Krugman's response, which focuses on slightly different issues, is here. I will say that in the Austrian theory, once the central bank lowers the real interest rate, the increase in investment ought to come from shorter-term processes, such as real consumption. (That's if you think the interest rate substitution effect is dominant, as the theory implies.) Capital maintenance is usually a longer-term process and it ought to be encouraged by the lower rates induced by monetary policy. The employment and liquidity boosts of the boom also might encourage more capital maintenance.
There is of course a literature on the cyclicality of depreciation, capital maintenance, and so on. Overall it supports my claims, for instance: "In all cases, investment and maintenance are gross complements." Or see here.
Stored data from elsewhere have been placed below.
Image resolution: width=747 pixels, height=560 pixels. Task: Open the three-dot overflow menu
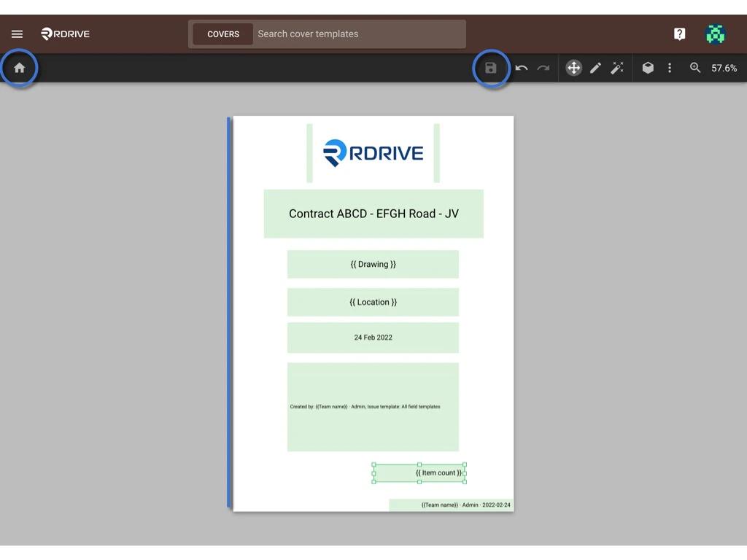pos(670,68)
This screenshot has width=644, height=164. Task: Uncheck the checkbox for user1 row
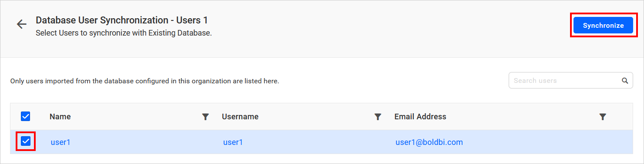coord(26,141)
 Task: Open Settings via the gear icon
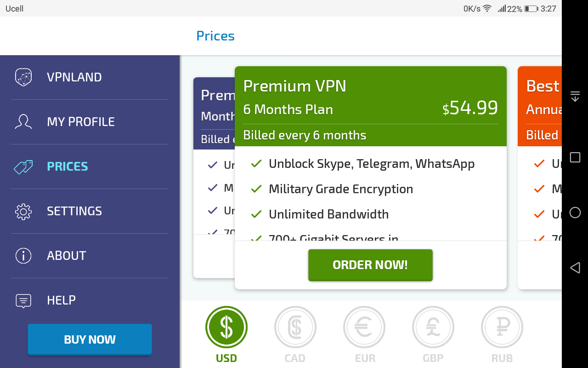pos(23,211)
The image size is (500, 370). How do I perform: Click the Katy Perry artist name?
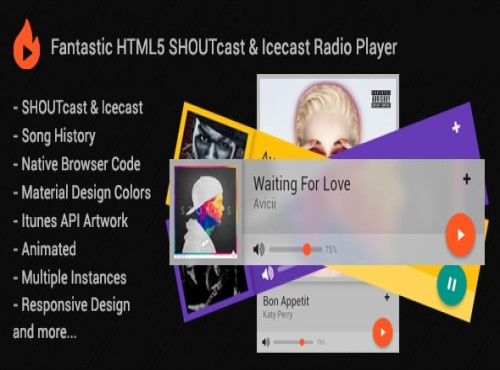tap(278, 314)
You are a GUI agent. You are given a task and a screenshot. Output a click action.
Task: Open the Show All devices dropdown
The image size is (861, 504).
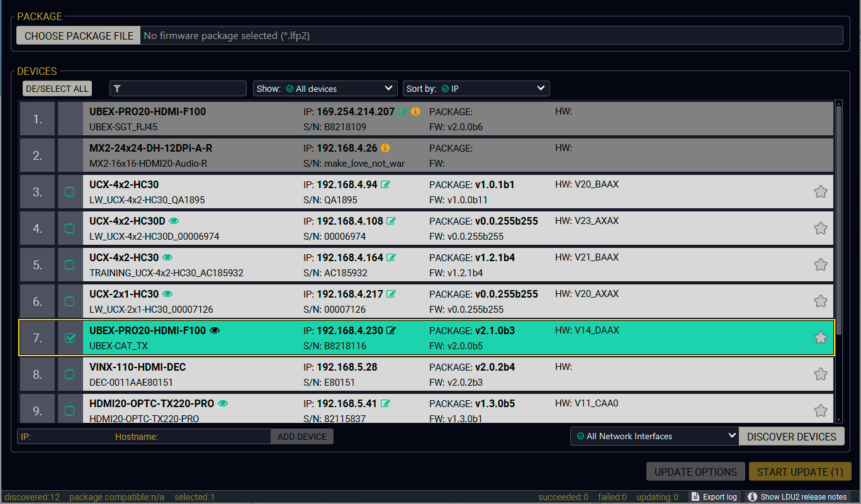tap(325, 89)
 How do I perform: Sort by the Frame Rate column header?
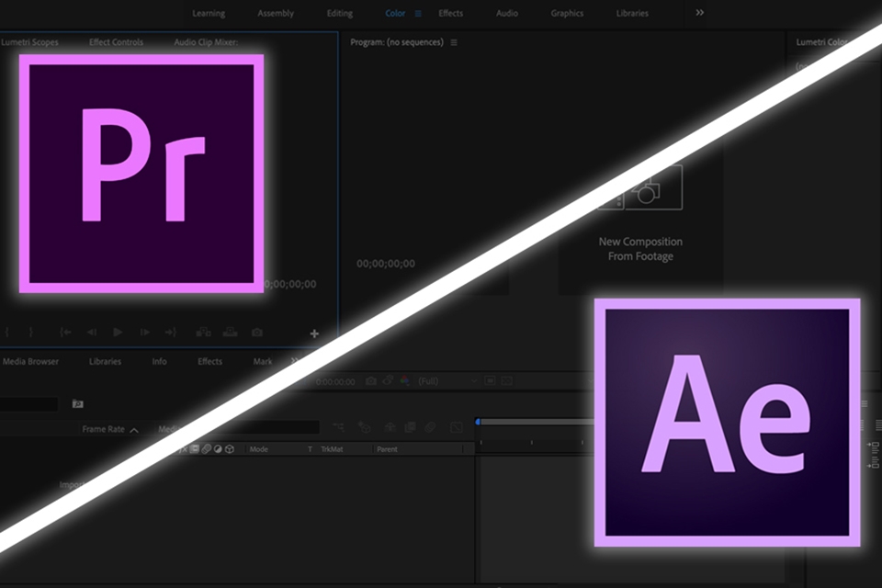109,429
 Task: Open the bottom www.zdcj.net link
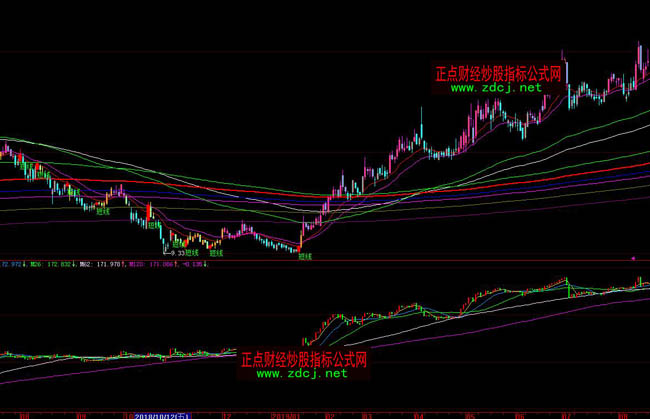(x=301, y=373)
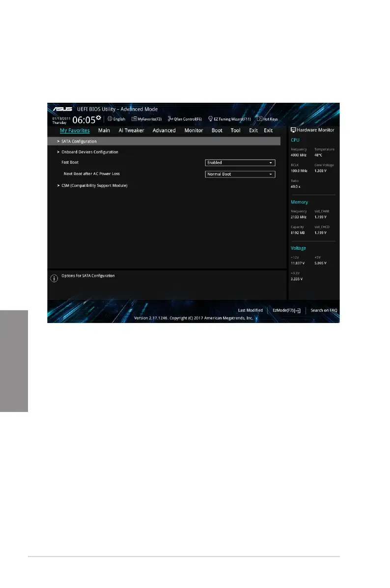
Task: Expand Onboard Devices Configuration
Action: click(89, 152)
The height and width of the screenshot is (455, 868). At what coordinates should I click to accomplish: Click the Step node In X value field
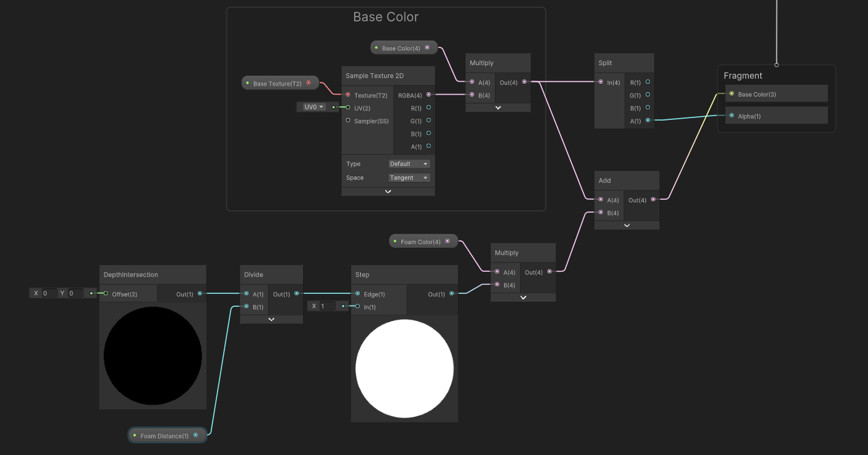328,306
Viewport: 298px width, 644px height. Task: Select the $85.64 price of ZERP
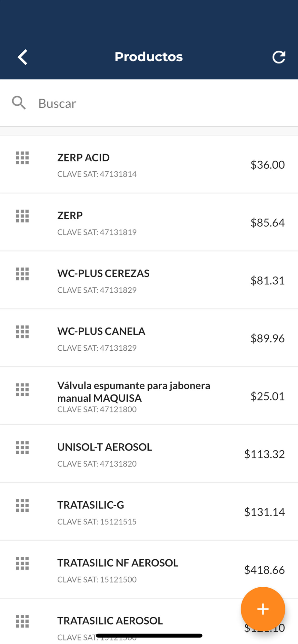267,223
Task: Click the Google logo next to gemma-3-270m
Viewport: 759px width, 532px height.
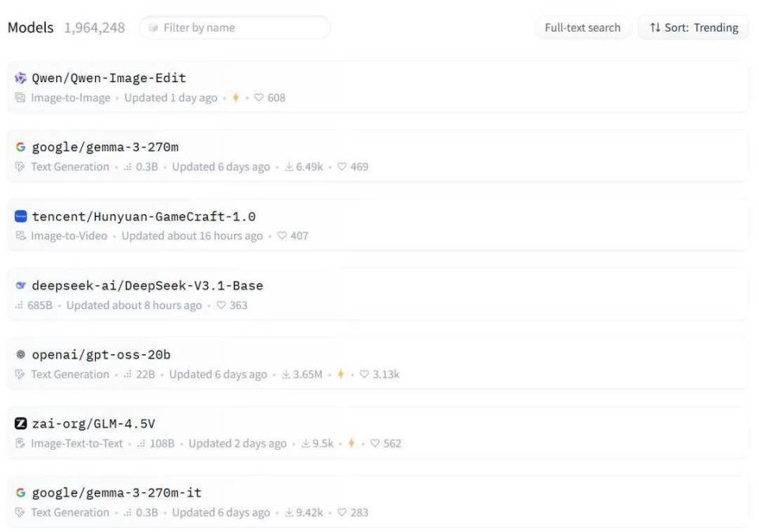Action: (21, 146)
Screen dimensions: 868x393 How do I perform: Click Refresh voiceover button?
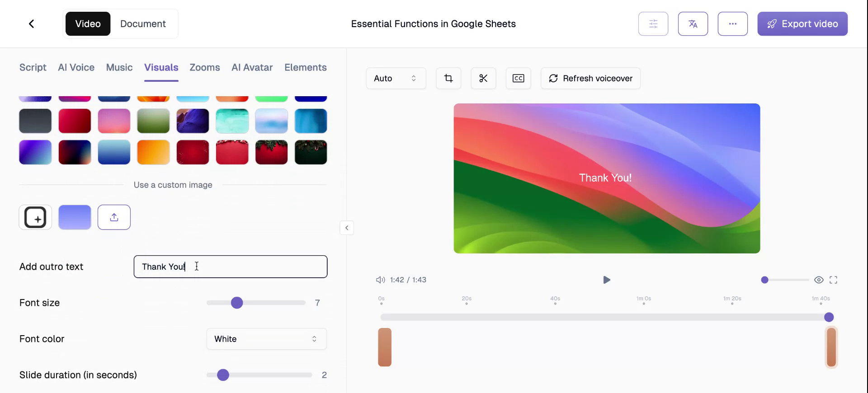tap(590, 79)
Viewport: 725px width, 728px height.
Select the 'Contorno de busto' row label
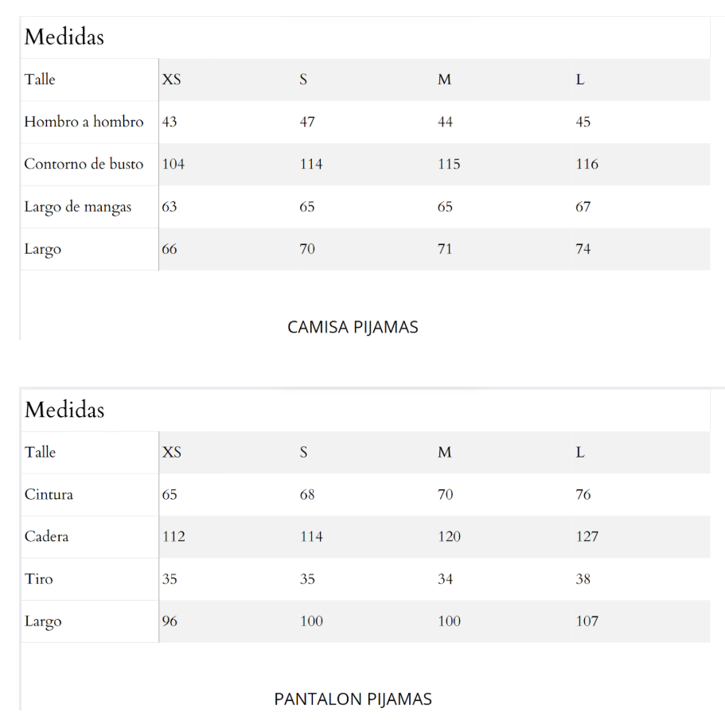click(84, 164)
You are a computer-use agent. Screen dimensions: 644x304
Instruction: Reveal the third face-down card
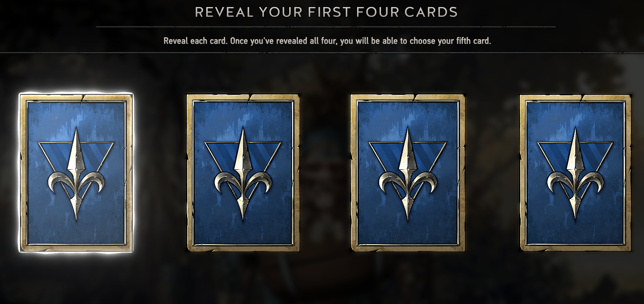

The most careful study I could find, based on Canadian data, shows that investment and capital maintenance move together in the same direction. This piece argues for countercyclical maintenance expenditures, but not on the basis of any actual evidence. In any case, how much is capital maintenance as a percent of gdp anyway? Here is one earlier Canadian estimate of about six percent. Will variations in that sum — with conversion time — be enough to support a consumption boom? With expanding capital investment, a full employment assumption, and a basic closed economy model? I doubt it.
Maybe Murphy has a revisionist view of the capital maintenance literature or maybe he would consider those unfair tests, because they are not all embedded in Austrian scenarios. Still, the burden of proof here is on him and I don't see that he has cited evidence at all. Comovement remains an embarassing empirical fact for Austrian accounts of the boom.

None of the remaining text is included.